Immune gene expression changes in response to injury. Heatmaps depicting expression changes in immune function related genes for females (A) and males (B) at control, 1, 2, and 4 hr after injury. The orange scale represents average normalized counts for 3 replicates in each of the indicated groups. Yellow-blue scale shows fold change for each gene at 1, 2-, and 4-hr post-injury compared to control. 1/C, fold change at 1-hr compared to control; 2/C, fold change at 2-hr compared to control; and 4/C, fold change at 4-hr compared to control. All genes indicated in black font are significant (|log2FC| > 1, p < 0.05).

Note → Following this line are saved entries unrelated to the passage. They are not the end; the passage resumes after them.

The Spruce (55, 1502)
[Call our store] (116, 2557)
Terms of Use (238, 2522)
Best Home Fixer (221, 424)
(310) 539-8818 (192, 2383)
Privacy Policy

The Drosophila innate immune system is highly conserved with mammals and consists primarily of the Toll, Immunodeficiency (Imd) and Janus Kinase protein and the Signal Transducer and Activator of Transcription (JAK-STAT) pathways, which together combat fungal and bacterial infections (58, 59). Previous studies have explored activation of JAK-STAT (60) in response to injury but we did not see any change in gene expression associated with this pathway. We did, however, observe changes in transcript levels for genes involved in Toll, Imd pathway and JNK pathway as seen in other Drosophila TBI models (30, 57, 61). Although the genetic components for activation of Toll and Imd pathways are independent, induction of antimicrobial peptide genes like, Drosomycin (Drs), Defensin (Def), and Metchnikowin (Mtk) depends on the activation of both pathways (62). In females, we observed a phasic response in several antibacterial and antifungal effector proteins like Mtk, Drs, CecC, imd, Rel, Def, and CecB, all upregulated 2 hr after injury but not significantly changed at 1 and 4 hr post-TBI (Figure 3A). Mop, a positive regulator of Toll-NF-κB signaling, is significantly upregulated at all timepoints in response to TBI. Several immune response genes including AttA, AttC, CecA2, and Nup98-96 are induced in response to injury. Although significant at all time-points, a phasic change characterized by an increased upregulation of expression is observed in AttA, AttC, and CecA2 at 2 h.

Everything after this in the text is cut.